Sholem Bernstein was driving the car with Emanuel 'Mendy' Weiss as one of his passengers that Sunday morning on September 13 when Rosen was face down in his candy store, his body host to seventeen bullet holes. Joe Rosen's murder seemed perhaps inconsequential at the time to Lepke, who had overseen and ordered numerous syndicate hits, all calculated carefully, but this one would later prove to be the foundation of his downfall, and lead to his trip to the electric chair in 1944.

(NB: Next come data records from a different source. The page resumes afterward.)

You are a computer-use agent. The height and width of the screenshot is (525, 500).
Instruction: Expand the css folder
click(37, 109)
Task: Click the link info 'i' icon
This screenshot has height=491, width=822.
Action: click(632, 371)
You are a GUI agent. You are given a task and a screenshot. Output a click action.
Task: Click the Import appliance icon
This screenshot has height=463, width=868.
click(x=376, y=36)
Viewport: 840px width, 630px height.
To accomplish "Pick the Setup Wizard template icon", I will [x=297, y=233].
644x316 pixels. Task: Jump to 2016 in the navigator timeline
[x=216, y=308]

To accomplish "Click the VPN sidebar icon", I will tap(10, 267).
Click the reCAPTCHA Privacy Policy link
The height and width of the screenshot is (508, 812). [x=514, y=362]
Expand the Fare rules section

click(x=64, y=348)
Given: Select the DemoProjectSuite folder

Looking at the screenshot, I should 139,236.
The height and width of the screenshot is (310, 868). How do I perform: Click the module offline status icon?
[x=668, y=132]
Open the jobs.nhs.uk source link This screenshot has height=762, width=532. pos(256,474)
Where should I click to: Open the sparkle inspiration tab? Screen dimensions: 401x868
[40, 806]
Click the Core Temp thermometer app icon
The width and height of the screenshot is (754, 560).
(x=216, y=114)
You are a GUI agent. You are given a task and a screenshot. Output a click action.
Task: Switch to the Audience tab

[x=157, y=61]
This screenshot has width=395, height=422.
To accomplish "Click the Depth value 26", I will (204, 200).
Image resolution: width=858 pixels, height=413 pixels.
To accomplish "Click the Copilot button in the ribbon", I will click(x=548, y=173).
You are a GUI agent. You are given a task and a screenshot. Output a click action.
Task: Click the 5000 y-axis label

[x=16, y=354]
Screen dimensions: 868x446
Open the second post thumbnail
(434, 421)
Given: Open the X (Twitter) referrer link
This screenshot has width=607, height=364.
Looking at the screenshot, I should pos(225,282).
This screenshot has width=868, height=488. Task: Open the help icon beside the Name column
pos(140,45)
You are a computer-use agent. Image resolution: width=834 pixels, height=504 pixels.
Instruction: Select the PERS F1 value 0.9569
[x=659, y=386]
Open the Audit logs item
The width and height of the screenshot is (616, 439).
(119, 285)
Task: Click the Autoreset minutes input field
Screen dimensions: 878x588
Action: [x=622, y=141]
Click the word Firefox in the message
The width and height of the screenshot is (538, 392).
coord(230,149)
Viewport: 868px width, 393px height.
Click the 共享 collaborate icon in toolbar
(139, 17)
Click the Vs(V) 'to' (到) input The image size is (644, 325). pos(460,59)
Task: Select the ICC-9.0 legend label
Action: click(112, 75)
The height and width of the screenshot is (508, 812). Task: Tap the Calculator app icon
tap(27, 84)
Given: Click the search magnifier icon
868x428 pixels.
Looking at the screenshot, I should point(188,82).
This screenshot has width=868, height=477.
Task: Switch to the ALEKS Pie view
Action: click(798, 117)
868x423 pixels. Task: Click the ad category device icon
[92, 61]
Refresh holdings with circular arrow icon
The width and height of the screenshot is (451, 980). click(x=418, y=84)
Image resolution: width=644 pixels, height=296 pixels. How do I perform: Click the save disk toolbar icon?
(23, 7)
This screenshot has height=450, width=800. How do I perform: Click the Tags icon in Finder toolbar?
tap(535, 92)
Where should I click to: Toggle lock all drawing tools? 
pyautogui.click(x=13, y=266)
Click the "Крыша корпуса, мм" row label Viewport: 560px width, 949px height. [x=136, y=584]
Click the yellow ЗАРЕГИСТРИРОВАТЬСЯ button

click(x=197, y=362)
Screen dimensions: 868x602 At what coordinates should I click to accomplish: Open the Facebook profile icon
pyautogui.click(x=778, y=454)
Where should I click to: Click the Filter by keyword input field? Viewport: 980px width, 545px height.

Inevitably Bernstien's small potato stature within the crew who ran the underworld in King's County manifested him into an easy pushover when threatened by District Attorney William O'Dwyer and prosecutor Burton Turkus. Bernstein was holed up in room 622 of The Half Moon Hotel in Coney Island; his neighbor in room 623 was Abe Reles. He was one of the four important turncoats under police protection, along with Allie 'Tick Tock' Tannenbaum and Mickey Sycoff, who were across the hall in room 626.

Tannenbaum and Bernstein were key figures in Buchlater's trial for the prosecution, with Tannenbaum's corroboration of the planned murder and the eye witness account from Bernstein, which sealed Mendy Weiss' fate as well. Amazingly enough, court transcripts from the trial detailed Bernstein's attempted extortion racket that he tried to run while passing the sometimes agonizingly long hours under lock down at the Half Moon. This was done through threatening letters sent out to potential victims, passing through the hands of the policemen on duty onto their intended destination. The scam however proved unsucessful.

Like fellow stoolies Allie Tannenbaum and Abe 'Pretty' Levine, Sholem Bernstein disappeared from sight and was never heard from again following the fall out of the trails and subsequent string of executions. His post-Murder Inc. days still remain a mystery.